# Generative Algorithm for Multidimensional Unfolding

In [1]:
import numpy as np
import matplotlib.pyplot as plt

import uproot
import awkward as ak
import hist
from hist import Hist

import numba

In [2]:
tree = uproot.open("data/DY_DUMP_4pi_GMC_Jan08_LD2.root:result_mc")

In [3]:
data = tree.arrays(["weight", "mass", "pT", "xF", "phi", "costh", "true_mass", "true_pT", "true_xF", "true_phi", "true_costh"],
                   "(fpga1==1) & (true_mass > 4.) & (true_mass < 8.0)",
                  library="pd")

data.shape

(5970312, 11)

In [4]:
data = data.dropna()

data.shape

(5970092, 11)

In [5]:
true_data = data[["weight", "true_mass", "true_pT", "true_xF", "true_phi", "true_costh"]].to_numpy()
reco_data = data[["weight", "mass", "pT", "xF", "phi", "costh"]].to_numpy()

In [6]:
from sklearn.model_selection import train_test_split

reco_train, reco_test, true_train, true_test = train_test_split(reco_data, true_data, test_size=0.3, shuffle=True)

In [7]:
print("*** train data : gen = {} & reco = {} ***".format(true_train.shape, reco_train.shape))
print("*** test data : gen = {} & reco = {} ***".format(true_test.shape, reco_test.shape))
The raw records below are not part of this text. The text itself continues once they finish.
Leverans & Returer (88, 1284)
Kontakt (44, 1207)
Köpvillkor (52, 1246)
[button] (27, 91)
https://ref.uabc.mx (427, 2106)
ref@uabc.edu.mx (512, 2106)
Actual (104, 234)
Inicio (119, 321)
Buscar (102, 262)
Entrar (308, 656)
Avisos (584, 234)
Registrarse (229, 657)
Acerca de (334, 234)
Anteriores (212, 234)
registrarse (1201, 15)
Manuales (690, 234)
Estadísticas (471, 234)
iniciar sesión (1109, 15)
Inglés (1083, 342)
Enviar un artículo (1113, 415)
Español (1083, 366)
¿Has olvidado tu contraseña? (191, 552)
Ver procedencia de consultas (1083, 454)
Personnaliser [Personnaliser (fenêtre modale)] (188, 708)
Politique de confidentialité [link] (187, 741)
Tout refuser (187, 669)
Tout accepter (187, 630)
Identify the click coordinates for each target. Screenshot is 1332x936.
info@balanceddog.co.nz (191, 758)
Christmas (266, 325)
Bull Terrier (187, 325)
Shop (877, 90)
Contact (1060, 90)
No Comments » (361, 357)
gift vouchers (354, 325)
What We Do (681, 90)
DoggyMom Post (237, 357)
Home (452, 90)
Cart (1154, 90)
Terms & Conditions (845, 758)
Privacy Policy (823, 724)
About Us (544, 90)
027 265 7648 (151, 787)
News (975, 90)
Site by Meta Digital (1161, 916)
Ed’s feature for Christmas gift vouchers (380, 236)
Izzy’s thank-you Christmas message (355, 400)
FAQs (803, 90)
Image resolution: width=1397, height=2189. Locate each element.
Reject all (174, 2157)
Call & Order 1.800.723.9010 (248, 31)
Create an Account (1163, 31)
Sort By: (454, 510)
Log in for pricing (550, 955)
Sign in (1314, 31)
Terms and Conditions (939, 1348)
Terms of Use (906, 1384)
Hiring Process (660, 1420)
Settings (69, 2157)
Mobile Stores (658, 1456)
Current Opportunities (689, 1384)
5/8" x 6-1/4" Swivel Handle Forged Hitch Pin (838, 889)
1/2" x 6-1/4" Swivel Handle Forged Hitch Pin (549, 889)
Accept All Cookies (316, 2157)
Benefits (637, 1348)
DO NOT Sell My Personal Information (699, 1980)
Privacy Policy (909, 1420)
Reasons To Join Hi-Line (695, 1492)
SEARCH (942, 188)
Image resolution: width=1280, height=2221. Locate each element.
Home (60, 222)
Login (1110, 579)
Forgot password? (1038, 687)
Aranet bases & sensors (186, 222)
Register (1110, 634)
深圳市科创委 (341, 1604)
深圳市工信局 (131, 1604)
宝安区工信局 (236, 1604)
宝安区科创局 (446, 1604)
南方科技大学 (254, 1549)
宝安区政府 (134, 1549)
*** train data : gen = (4179064, 6) & reco = (4179064, 6) ***
*** test data : gen = (1791028, 6) & reco = (1791028, 6) ***


In [8]:
import torch
from torch.utils.data import TensorDataset, DataLoader

batch_size = 500000

dataset = TensorDataset(torch.Tensor(reco_train[:, 1:]), torch.Tensor(true_train[:, 1:]))
dataloader = DataLoader(dataset, batch_size=batch_size, shuffle=True)

In [9]:
import torch.nn as nn
import torch.nn.functional as F


class Generator(nn.Module):
    def __init__(self, dim: int=5):
        super(Generator, self).__init__()
        self.fc1 = nn.Sequential(
            nn.Linear(dim , 500),
            nn.BatchNorm1d(500),
            nn.LeakyReLU(0.2, inplace=True),
        )
        self.fc2 = nn.Sequential(
            nn.Linear(500, 100),
            nn.BatchNorm1d(100),
            nn.LeakyReLU(0.2, inplace=True),
        )
        self.fc3 = nn.Linear(100, dim)
        
    def forward(self, x):
        x = self.fc1(x)
        x = self.fc2(x)
        x = self.fc3(x)
        return x

In [10]:
class Discriminator(nn.Module):
    def __init__(self, dim: int=5):
        super(Discriminator, self).__init__()
        self.fc1 = nn.Sequential(
            nn.Linear(dim, 1000),
            nn.BatchNorm1d(1000),
            nn.LeakyReLU(0.2, inplace=True),
        )
        self.fc2 = nn.Sequential(
            nn.Linear(1000, 500),
            nn.BatchNorm1d(500),
            nn.LeakyReLU(0.2, inplace=True),
        )
        self.fc3 = nn.Sequential(
            nn.Linear(500, 200),
            nn.BatchNorm1d(200),
            nn.LeakyReLU(0.2, inplace=True),
        )
        self.fc4 = nn.Sequential(
            nn.Linear(200, 1),
            nn.Sigmoid(),
        )
        
    def forward(self, x):
        x = self.fc1(x)
        x = self.fc2(x)
        x = self.fc3(x)
        x = self.fc4(x)
        return x

In [11]:
netD = Discriminator()
netG = Generator()

In [12]:
criterionD = nn.BCELoss()
criterionG = nn.MSELoss()

In [13]:
optimizerD = torch.optim.Adam(netD.parameters(), lr=0.001)
optimizerG = torch.optim.Adam(netG.parameters(), lr=0.0001)

In [None]:
epochs = 5

lossesD, lossesG = [], []

real_label = 1.
fake_label = 0.

for epoch in range(epochs):
    for rec_data, gen_data in dataloader:
        
        # (1) Update D network: maximize log(D(x)) + log(1 - D(G(z)))
        netD.zero_grad()
        
        b_size = gen_data.shape[0]
        label = torch.full((b_size,), real_label, dtype=torch.float)
        
        output = netD(gen_data).view(-1)
        errD_real = criterionD(output, label)
        errD_real.backward()
        
        fake = netG(rec_data)
        label.fill_(fake_label)
        output = netD(fake.detach()).view(-1)
        errD_fake = criterionD(output, label)
        errD_fake.backward()
        errD = errD_real + errD_fake
        optimizerD.step()
        
        # (2) Update G network: maximize log(D(G(z)))
        
        netG.zero_grad()
        
        output = netG(rec_data)
        errG = criterionG(output, gen_data)
        errG.backward()
        optimizerG.step()
        
        lossesD.append(errD.item())
        lossesG.append(errG.item())

In [None]:
plt.plot(lossesD, label="LD")
plt.plot(lossesG, label="LG")
plt.legend()
plt.show()